Kenya paying more in loan interest than repaying debt – CoB

Domestic lenders accounted for the bulk of debt service in the year under review. Of the Sh1.7 trillion spent on public debt, Sh992.4 billion went to domestic creditors, with interest payments forming the largest share.
Kenya’s debt servicing costs have reached alarming levels, with the government spending nearly twice as much on interest as on actual loan repayments, the Controller of Budget has revealed.
In her National Government Budget Implementation Review Report for the 2024–25 financial year, Controller of Budget Margaret Nyakang’o disclosed that debt service on domestic borrowing alone stood at Sh1.05 trillion, a sharp rise from Sh830 billion the previous year.
Out of this, Sh632.3 billion went to interest, while Sh360.1 billion was directed towards repaying principal amounts.
“The total domestic debt service was Sh992.39 billion, comprising principal repayments of Sh360.09 billion and interest payment of Sh632.30 billion,” Nyakang’o said in the report.
According to the report, the government’s growing reliance on short-term Treasury bills to cover budget gaps has pushed interest costs higher and increased refinancing risks, as much of the debt falls due within shorter periods.
This trend forces the Treasury to roll over obligations at even more expensive rates.
Nyakang’o warned that while Treasury bills — including 91-day, 182-day and 364-day papers — have become the government’s preferred financing tool, the steep interest rates attached to these short-term instruments mean Kenya is paying a premium on borrowing.

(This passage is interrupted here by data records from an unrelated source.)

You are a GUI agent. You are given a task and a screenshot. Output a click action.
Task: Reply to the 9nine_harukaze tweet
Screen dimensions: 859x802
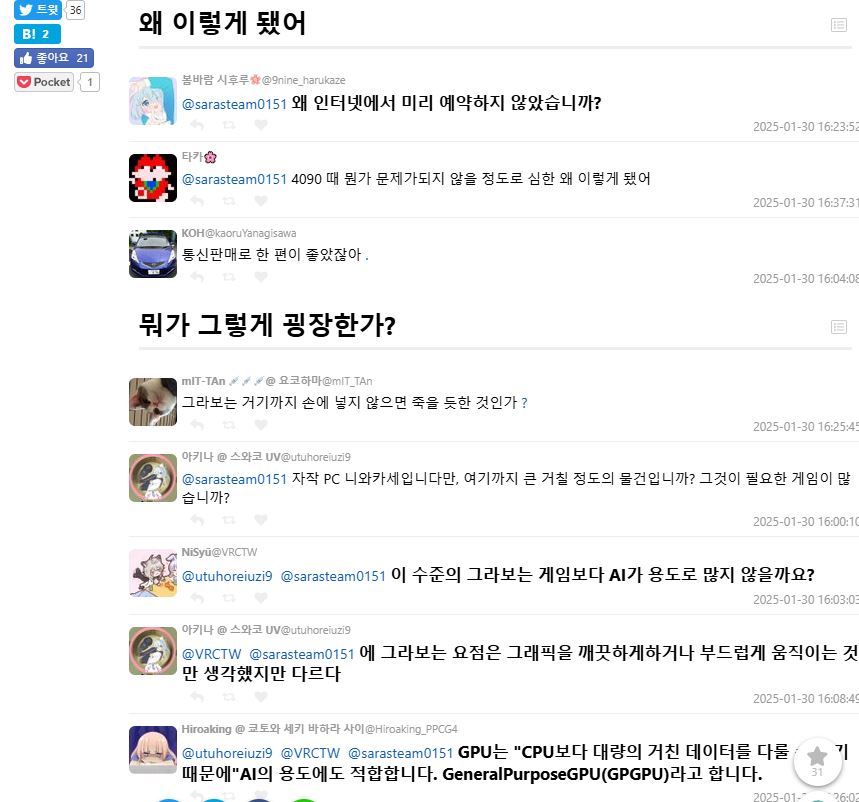coord(197,125)
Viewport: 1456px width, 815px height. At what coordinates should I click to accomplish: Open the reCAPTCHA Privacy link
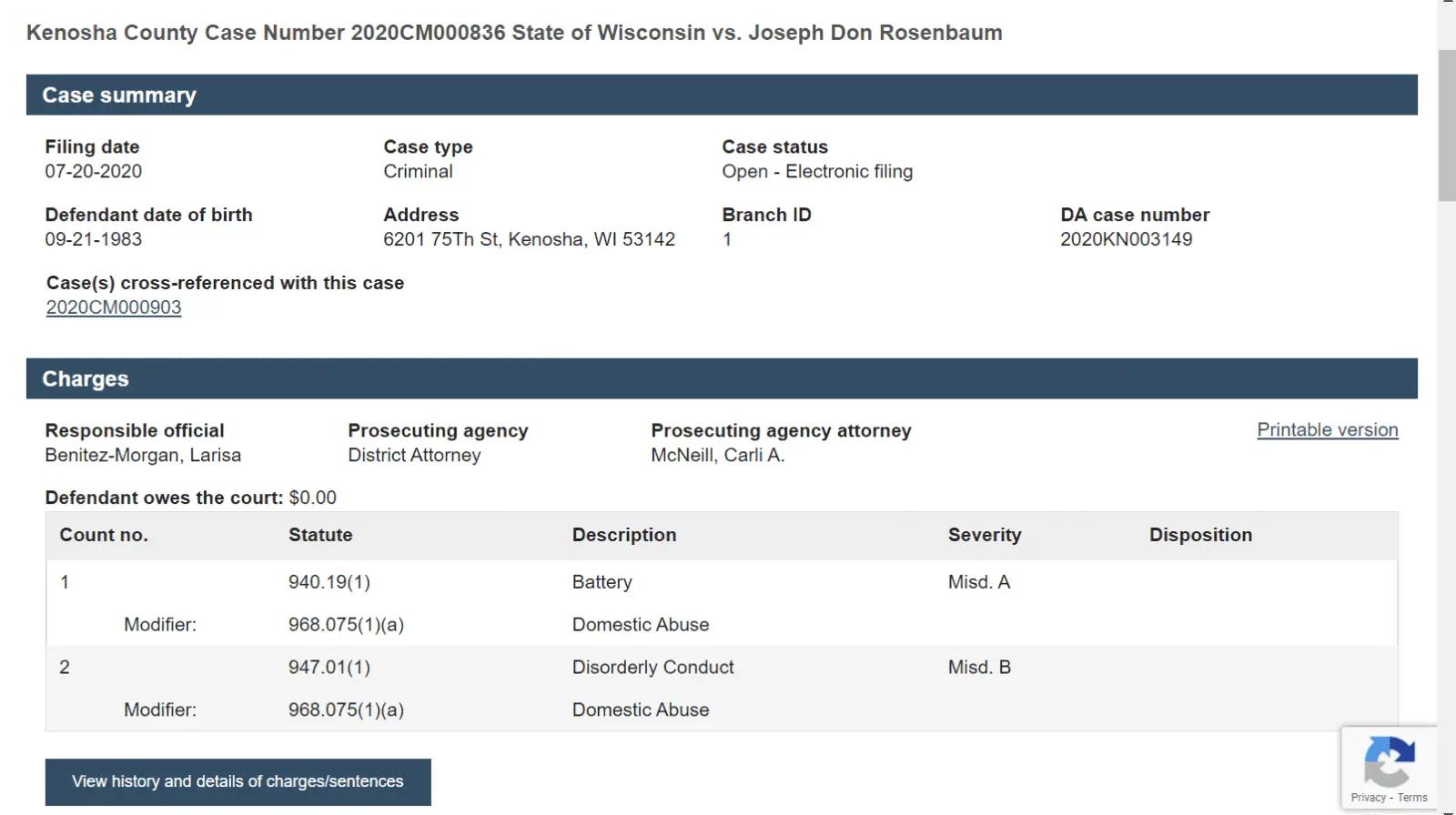[1368, 798]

Domestic lenders accounted for the bulk of debt service in the year under review. Of the Sh1.7 trillion spent on public debt, Sh992.4 billion went to domestic creditors, with interest payments forming the largest share.
By contrast, external debt registered modest growth of 4 per cent to Sh5.40 trillion, while domestic debt surged by 17 per cent to Sh6.33 trillion.

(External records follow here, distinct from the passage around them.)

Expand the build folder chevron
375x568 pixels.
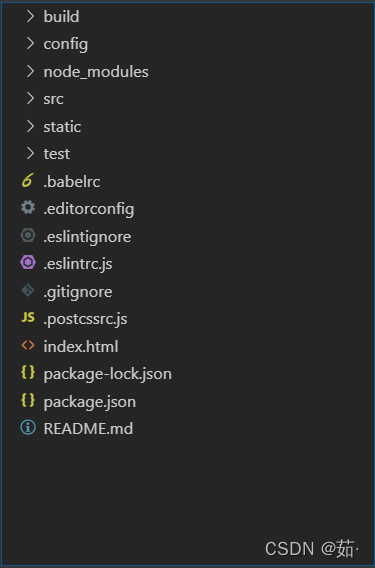30,16
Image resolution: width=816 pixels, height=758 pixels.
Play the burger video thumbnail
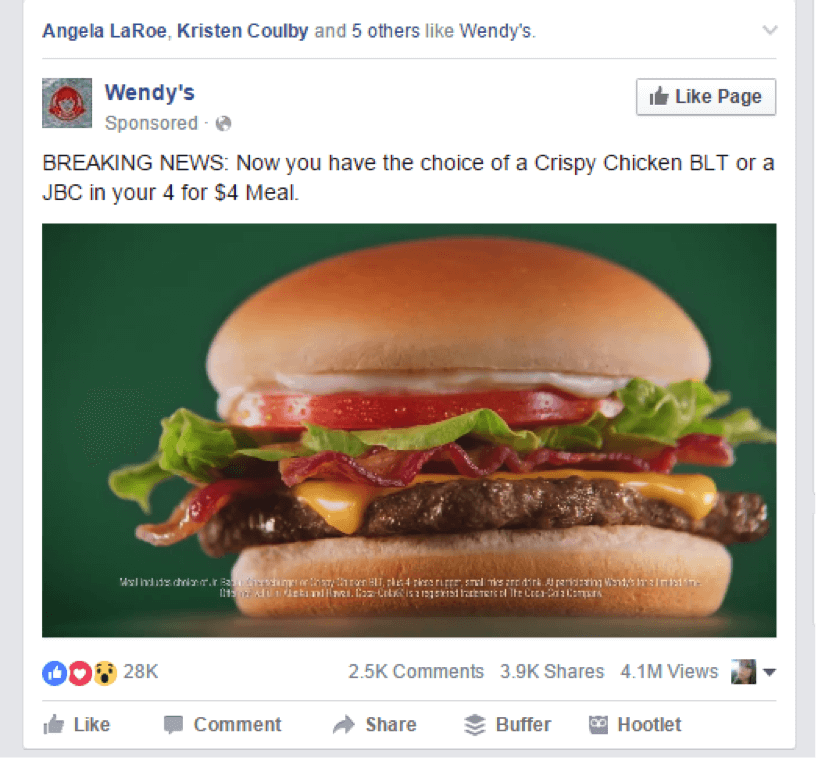(409, 430)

The report further shows that debt service absorbed 55.5 per cent of total revenues in 2024–25, far above the 30 per cent ceiling recommended by the IMF.
This heavy burden has constrained development spending, leaving limited resources for infrastructure, education and healthcare.

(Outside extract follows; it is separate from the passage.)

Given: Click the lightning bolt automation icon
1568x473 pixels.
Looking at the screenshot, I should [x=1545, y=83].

Ministries, Departments and Agencies reported significant delays in project funding, while pending bills accumulated to Sh524.8 billion by June 2025.
Despite urgent needs, only Sh90.4 billion went to capital works such as construction and civil projects, compared to the hundreds of billions consumed by debt servicing.
Nyakang’o also noted that commercial banks hold 42.6 per cent of domestic debt, giving them outsized influence in the market. She cautioned that should banks demand higher returns or scale back their exposure, government borrowing costs could rise even further.
The mounting debt challenge has left the government trapped in a cycle where new borrowing is largely used to service old loans, with interest obligations outweighing reductions in the principal debt.